Reciprocal: 2 Chronicles 24:2 - Joash Psalms 33:1 - praise Psalms 50:16 - thou shouldest Psalms 66:3 - submit themselves Psalms 119:118 - their deceit Isaiah 59:13 - lying Isaiah 63:8 - children Jeremiah 3:10 - Judah Acts 8:21 - for
Gill's Notes on the Bible
Nevertheless, they did flatter him with their mouth,.... In prayer to him, they only drew nigh to him with their mouths, and honoured him with their lips; they showed much love to him and his ways and ordinances hereby; but their hearts were not with him, but after their lusts; they made fine speeches and fair promises, but their hearts and mouths did not agree; they spoke with a double heart, thinking and endeavouring to "deceive" the Lord, as the word b here used signifies; but he is not to be deceived, nor will he be mocked; the Targum is,
"they allured (or persuaded) him, with their mouth;''
they attempted to do so; the Syriac and Arabic versions are, "they loved him with their mouth"; professed great love and sincere affection to him, when they had none:
and they lied unto him with their tongues; to lie unto men is bad, but to God is worse; and it is a most vain and foolish thing, since there is not a word in the tongue of any but is known to him.

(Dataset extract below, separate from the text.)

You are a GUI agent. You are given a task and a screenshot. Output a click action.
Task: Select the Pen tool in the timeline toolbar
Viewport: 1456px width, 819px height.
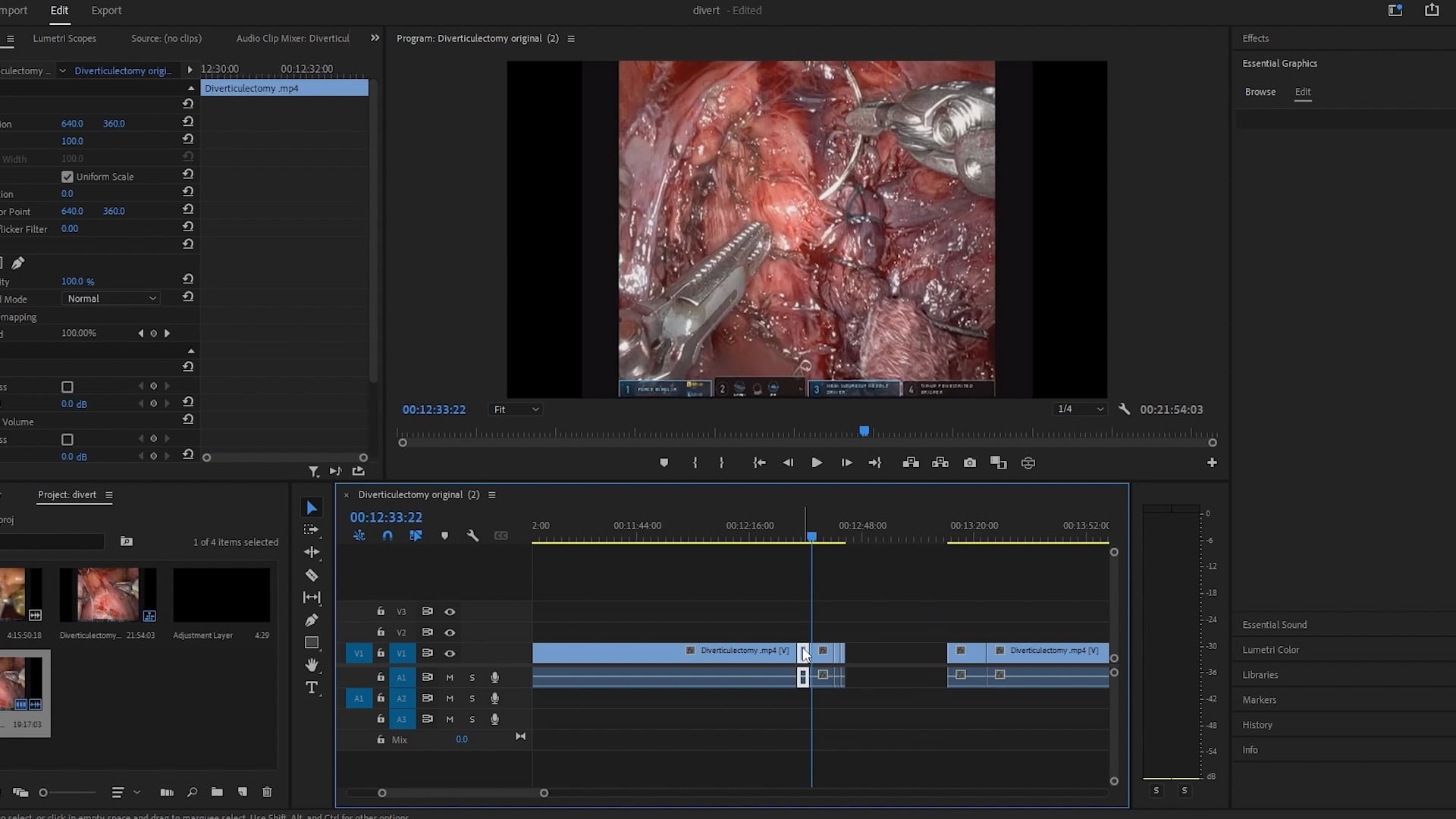pos(312,620)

b ויפתוהו "quamvis conarentur eum decipere", Junius Tremellius "attamen decipiebant eum", Cocceius.
Barnes' Notes on the Bible
Nevertheless they did flatter him with their mouth - The word rendered “flatter” means properly “to open;” and hence, “to be open; to be ingenious or frank;” and then, to be easily persuaded, to be deluded, to be beguiled; and hence, also, in an active form, to persuade, to entice, to seduce, to beguile, to delude. The meaning here is, that they attempted to deceive by their professions, or that their professions were false and hollow. Those professions were the mere result of affliction. They were based on no principle; there was no true love or confidence at the foundation. Such professions or promises are often made in affliction. Under the pressure of heavy judgments, the loss of property, the loss of friends, or the failure of health, people become serious, and resolve to give attention to religion. It is rarely that such purposes are founded in sincerity, and that the conversions apparently resulting from them are true conversions. The Septuagint and the Latin Vulgate render the phrase here, “They loved with their mouth.”
And they lied unto him with their tongues - They made promises which they did not keep.
Clarke's Notes on the Bible
Verse Psalms 78:36. Nevertheless they did flatter him with their mouth — What idea could such people have of God, whom they supposed they could thus deceive? They promised well, they called him their God, and their fathers' God; and told him how good, and kind, and merciful he had been to them. Thus, their mouth flattered him. And they said that, whatever the Lord their God commanded them to do, they would perform.
And they lied unto him. — I think the Vulgate gives the true sense of the Hebrew: Dilexerunt eum in ore suo; et lingua sua mentiti sunt ei, - "They loved him with their mouth; and they lied unto him with their tongue." "That is," says the old Psalter, "thai sayde thai lufed God, bot thai lighed, als thair dedes schewes; for thai do noght als thai hight; for when God ceses to make men rad; than cese thai to do wele."